I've talked about this previously but

first time I voted was in 2013, that time the centre-left coallition got replaced by a right-wing one, and none of the people I voted for got a mandate, so not only didn't I get any representation but thing went to what I felt was the worst outcome possible, and that happened all the way until past september where I think one of the people I voted for got a mandate at the county thing but that's just because of merging counties and is like a lot less important than municipal and national results

so all that's made me pretty cynical. I don't really care much to read up on political news since 2013 since I expect the worst things to happen, but when I once in a blue moon check out things it turns out that yes I was right, they do the worst things

as for the actual act of voting it's a bit whatever. The closest locale is the school I went to until I was like 12 and it's a couple hundred meters away or so. It does however kinda suck that they always put election day on a monday

They must have really unstable politics with a multi-party system of anonymous, interchangeable parties in "The End," judging by the narration...
 
Another reason I enjoy voting a lot more in California as opposed to other states I've voted is that here, mail-in ballots are readily available. When you register to vote, you can tell them you want to vote by mail and then ballots just show up about a month ahead of voting without having to be requested. Actually, often before the ballots show up, they send information packets listing all of the ballot initiatives, their projected impacts (by impartial parties) and pro- and con- arguments by supporters and contractors. We also get a bio of many of the election candidates and a sample ballot to practice on. Everything is pretty easy peasy and while you do have to put a stamp on the return ballot, I've been told that the post office will deliver ballots without stamps but don't advertise this fact. Not sure if it's true but one of my coworkers forgot to put a stamp on hers and went to the post office to see if there was anything she could do about it and that's what they allegedly told her.
 
They must have really unstable politics with a multi-party system of anonymous, interchangeable parties in "The End," judging by the narration...
I mean if you really want the names:
until 2013 there was a coallition of the worker's party, socialistic left party and the center party, and after we've had right, the progress party, christian people's party and left
All along I've been voting red
(parties right, left and red don't have the word "party" in their names)

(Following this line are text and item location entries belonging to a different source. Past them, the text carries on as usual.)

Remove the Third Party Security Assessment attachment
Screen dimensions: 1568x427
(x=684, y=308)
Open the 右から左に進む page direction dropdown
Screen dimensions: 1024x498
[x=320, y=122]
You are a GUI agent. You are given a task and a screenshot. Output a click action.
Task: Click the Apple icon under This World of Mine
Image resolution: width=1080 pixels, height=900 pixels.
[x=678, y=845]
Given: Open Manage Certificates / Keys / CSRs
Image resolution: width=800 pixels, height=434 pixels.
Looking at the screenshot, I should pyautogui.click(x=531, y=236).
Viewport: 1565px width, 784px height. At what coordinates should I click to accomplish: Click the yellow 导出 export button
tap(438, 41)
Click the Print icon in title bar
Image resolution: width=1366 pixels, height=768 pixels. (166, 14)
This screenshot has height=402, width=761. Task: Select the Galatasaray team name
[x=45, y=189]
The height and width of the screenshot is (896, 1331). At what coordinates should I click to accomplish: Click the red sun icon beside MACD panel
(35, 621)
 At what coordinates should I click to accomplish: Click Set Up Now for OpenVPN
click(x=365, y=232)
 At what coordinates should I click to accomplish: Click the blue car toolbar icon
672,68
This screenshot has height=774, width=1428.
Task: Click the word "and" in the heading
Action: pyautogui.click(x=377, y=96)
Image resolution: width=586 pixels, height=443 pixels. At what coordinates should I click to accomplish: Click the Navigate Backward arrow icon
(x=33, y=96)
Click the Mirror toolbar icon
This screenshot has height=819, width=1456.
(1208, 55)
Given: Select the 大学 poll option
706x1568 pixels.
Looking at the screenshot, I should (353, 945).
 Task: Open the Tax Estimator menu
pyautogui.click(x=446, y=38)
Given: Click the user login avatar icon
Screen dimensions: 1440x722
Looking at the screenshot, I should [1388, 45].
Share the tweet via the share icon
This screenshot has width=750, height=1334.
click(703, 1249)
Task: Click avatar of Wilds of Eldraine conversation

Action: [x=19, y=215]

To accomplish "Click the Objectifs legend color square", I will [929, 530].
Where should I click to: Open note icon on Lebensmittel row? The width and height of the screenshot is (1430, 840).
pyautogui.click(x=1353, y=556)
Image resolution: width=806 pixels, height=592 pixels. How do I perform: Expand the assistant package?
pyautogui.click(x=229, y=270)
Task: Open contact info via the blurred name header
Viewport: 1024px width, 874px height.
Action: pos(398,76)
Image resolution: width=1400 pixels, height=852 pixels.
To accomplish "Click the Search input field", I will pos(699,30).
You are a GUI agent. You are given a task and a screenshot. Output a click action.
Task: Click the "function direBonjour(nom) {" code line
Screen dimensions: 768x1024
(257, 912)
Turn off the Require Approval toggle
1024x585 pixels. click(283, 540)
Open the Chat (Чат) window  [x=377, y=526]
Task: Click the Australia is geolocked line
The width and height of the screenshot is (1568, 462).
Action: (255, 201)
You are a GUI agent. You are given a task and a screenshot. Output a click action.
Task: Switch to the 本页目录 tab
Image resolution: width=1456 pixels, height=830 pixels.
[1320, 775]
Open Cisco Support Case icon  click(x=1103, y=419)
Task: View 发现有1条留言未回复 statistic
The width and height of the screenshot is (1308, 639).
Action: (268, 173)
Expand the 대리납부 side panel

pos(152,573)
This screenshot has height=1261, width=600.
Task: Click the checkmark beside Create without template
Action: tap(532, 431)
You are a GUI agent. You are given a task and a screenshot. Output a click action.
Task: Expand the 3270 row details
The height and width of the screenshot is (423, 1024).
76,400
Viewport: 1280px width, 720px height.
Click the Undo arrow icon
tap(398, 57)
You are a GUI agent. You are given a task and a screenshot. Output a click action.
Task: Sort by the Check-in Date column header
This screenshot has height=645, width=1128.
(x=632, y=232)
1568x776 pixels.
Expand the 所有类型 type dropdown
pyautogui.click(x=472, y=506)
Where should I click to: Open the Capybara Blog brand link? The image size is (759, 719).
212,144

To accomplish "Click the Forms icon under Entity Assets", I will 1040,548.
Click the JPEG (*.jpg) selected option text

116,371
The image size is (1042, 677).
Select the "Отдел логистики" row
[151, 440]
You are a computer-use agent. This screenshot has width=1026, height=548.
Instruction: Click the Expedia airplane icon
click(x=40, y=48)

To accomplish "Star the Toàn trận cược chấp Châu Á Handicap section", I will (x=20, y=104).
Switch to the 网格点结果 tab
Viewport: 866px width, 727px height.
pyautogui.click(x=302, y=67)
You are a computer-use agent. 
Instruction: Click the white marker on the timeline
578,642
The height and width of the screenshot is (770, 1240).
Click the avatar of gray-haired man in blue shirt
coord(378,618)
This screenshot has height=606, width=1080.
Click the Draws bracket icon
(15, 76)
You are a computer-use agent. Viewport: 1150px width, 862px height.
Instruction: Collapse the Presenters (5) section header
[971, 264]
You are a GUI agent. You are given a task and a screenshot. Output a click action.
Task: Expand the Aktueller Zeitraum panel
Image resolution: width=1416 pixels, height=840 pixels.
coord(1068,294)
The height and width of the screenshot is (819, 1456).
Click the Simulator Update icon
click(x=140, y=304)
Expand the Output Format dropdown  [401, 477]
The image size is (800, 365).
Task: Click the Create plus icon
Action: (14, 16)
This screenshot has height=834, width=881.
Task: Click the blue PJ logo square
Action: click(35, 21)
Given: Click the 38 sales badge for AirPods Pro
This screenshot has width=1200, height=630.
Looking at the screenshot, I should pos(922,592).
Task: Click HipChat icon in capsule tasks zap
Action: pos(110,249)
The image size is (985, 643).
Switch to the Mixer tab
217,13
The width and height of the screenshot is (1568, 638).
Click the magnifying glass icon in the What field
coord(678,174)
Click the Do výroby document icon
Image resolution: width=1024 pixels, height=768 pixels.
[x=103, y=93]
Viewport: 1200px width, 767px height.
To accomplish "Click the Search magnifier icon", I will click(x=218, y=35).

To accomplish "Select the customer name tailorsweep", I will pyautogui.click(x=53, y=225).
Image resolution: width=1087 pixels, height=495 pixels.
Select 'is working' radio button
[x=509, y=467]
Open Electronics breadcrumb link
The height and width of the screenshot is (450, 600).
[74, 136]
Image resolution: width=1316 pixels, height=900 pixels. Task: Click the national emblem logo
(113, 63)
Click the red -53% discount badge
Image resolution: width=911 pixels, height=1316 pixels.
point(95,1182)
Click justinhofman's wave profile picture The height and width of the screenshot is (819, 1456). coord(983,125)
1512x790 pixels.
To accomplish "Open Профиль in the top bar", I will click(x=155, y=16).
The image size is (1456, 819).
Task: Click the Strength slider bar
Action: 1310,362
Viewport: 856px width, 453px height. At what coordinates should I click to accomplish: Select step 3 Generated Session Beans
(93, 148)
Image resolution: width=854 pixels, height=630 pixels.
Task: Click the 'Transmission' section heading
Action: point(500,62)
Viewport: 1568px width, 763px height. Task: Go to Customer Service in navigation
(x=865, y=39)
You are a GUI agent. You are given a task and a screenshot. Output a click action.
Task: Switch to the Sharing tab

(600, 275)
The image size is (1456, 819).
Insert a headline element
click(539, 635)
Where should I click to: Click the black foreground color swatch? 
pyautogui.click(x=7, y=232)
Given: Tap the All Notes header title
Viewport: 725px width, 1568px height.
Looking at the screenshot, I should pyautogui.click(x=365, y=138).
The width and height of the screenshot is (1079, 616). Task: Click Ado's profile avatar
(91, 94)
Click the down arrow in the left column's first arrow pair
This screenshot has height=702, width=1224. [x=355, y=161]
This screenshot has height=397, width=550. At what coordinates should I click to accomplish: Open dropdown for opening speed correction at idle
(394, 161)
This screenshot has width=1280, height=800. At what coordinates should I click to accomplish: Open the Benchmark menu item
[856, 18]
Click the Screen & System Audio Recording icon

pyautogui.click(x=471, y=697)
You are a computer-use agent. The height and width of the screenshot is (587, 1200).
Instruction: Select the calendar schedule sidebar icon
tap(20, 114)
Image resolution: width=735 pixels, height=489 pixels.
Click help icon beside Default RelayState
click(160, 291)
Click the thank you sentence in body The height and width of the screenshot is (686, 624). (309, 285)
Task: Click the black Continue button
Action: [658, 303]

as for stability it's as stable as any "western democracy" I guess
 
I mean if you really want the names:
until 2013 there was a coallition of the worker's party, socialistic left party and the center party, and after we've had right, the progress party, christian people's party and left
All along I've been voting red
(parties right, left and red don't have the word "party" in their names)

as for stability it's as stable as any "western democracy" I guess

Another problem is, I'm unfamiliar with what country you're from. That adds to the confusing element. Despite the style of animation in your avatar picture, and the script at the bottom, it doesn't sound at all like Japanese Party Politics - I have a notable amount of familiarity with their political scene.